Informele Landbouwraad: Land-Life-Future

Van 28 tot en met 30 mei jl. vond in Krems, Oostenrijk de halfjaarlijkse informele Landbouwraad plaats. Het voorzitterschap had de Raad het thema Land-Life-Future meegegeven. In vier verschillende werkgroepen is van gedachten gewisseld over de thema's belang van onderzoek en ontwikkeling, onderwijs, bedrijfsadvisering en innovatie en diversificatie. Zelf heb ik de werkgroep over onderzoek en ontwikkeling voorgezeten.

Over het algemeen waren de discussies interessant en nuttig. Eén van de geopperde ideeën betreft een Europese strategie voor landbouwonderzoek, waarover het Permanent Comité voor Landbouwkundig Onderzoek binnenkort een eerste discussie zal voeren. De Commissie wees in dit verband op de nieuwe mogelijkheden die het recent aangenomen 7^de Kaderprogramma voor onderzoek biedt. De overige werkgroepen leverden minder eenduidige aanbevelingen op. Niettemin werd de mening dat er verbetering mogelijk is op het gebied van opleiding en bedrijfsadvisering breed gedeeld.
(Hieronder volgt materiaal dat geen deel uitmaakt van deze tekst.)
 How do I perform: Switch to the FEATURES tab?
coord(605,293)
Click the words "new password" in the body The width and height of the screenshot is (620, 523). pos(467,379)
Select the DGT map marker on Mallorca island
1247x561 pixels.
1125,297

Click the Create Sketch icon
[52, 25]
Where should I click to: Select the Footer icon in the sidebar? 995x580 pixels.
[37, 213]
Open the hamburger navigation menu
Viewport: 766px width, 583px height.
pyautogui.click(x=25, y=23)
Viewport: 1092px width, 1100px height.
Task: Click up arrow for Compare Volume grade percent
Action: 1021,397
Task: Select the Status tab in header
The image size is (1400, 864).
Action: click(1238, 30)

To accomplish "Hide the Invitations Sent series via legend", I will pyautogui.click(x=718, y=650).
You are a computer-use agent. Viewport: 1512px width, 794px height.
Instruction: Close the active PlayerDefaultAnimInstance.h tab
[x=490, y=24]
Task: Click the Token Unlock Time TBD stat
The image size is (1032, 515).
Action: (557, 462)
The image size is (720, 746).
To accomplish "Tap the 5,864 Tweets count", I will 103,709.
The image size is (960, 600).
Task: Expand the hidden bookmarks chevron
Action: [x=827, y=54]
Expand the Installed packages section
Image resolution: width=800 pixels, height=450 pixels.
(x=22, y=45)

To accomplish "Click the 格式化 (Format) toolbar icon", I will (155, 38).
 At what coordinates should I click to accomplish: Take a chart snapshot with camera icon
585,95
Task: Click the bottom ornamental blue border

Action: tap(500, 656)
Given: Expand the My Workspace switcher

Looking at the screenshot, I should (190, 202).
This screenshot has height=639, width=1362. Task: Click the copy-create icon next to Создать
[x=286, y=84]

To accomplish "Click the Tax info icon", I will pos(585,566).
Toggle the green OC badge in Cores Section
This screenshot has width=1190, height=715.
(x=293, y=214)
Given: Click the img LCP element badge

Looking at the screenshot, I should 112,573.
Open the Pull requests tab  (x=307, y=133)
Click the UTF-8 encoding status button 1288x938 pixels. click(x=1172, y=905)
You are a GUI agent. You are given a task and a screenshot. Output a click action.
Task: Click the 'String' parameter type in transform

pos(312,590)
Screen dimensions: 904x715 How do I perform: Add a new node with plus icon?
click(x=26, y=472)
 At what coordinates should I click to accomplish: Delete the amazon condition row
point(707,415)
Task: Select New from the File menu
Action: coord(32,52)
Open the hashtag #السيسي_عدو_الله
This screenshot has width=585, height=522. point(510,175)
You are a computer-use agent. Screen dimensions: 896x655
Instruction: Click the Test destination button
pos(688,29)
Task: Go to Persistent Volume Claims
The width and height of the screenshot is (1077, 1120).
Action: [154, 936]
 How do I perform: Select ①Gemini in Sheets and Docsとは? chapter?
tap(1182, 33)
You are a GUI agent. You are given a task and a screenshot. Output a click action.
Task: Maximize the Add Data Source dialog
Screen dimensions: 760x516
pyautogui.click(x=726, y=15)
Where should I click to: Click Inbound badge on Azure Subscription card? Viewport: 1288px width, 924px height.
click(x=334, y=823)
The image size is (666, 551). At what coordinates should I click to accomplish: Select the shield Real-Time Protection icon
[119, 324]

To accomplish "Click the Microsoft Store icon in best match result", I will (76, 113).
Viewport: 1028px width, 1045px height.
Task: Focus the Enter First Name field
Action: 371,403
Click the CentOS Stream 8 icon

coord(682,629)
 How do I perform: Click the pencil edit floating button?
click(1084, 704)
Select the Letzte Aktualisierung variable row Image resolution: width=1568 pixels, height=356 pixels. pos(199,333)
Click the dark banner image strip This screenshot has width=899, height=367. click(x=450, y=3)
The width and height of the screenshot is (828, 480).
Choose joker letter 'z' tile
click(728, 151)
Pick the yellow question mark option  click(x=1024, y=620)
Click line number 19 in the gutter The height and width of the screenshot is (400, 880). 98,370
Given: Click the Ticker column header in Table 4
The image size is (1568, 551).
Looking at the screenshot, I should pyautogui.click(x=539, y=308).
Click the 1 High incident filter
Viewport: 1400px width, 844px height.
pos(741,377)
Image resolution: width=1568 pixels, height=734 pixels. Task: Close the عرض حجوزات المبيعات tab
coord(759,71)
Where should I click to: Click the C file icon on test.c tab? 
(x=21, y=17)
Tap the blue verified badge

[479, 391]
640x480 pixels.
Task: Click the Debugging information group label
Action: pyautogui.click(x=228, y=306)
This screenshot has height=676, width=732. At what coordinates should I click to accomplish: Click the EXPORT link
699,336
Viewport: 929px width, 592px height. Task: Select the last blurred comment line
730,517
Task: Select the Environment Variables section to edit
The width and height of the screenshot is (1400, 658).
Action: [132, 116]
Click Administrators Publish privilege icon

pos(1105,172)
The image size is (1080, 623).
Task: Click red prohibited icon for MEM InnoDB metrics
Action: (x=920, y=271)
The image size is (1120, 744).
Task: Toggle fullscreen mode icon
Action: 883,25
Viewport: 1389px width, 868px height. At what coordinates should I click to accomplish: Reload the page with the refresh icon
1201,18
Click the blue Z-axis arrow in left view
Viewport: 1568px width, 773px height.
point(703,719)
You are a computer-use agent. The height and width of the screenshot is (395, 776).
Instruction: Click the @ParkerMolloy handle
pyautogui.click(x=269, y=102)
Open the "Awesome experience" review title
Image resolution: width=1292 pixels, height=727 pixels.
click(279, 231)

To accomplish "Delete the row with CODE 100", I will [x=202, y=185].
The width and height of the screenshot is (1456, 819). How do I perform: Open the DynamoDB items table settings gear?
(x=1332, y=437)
De minister van Landbouw, Natuur
en Voedselkwaliteit,

dr. C.P. Veerman


1 Deze verklaring is in de antwoorden van de minister van Buitenlandse Zaken op de schriftelijke vragen van het lid Van Bommel op 31 mei jl. reeds naar de Tweede Kamer gestuurd.

Bijlage 1

Naast de verordening van de Raad betreffende de sluiting van een partnerschapsovereenkomst inzake visserij tussen de Europese Gemeenschap en het Koninkrijk Marokko, zijn op het gebied van landbouw en visserij zijn de volgende punten als A-punt - dat wil zeggen zonder verdere discussie - door de Raad aangenomen:

* Aanneming van een verordening van de Raad houdende wijziging van Verordening (EG) nr. 1785/2003 wat de invoerregeling voor rijst betreft;

* Aanneming van een besluit van de Raad betreffende de sluiting, namens de Europese Gemeenschap, van het Verdrag ter versterking van de Inter-Amerikaanse Commissie voor tropische tonijn opgericht bij het Verdrag van 1949 tussen de Verenigde Staten van Amerika en de Republiek Costa Rica;

* Aanneming van een verordening van de Raad houdende communautaire financieringsmaatregelen voor de tenuitvoerlegging van het gemeenschappelijk visserijbeleid en op het gebied van het zeerecht;

* Aanneming van een verordening van de Raad betreffende de sluiting van de overeenkomst in de vorm van een briefwisseling inzake de wijziging van het protocol tot vaststelling, voor de periode van 1 augustus 2001 tot en met 31 juli 2006, van de vangstmogelijkheden en de financiële tegenprestatie als bedoeld in de overeenkomst tussen de Europese Gemeenschap en de Islamitische Republiek Mauritanië tot samenwerking op het gebied van de zeevisserij.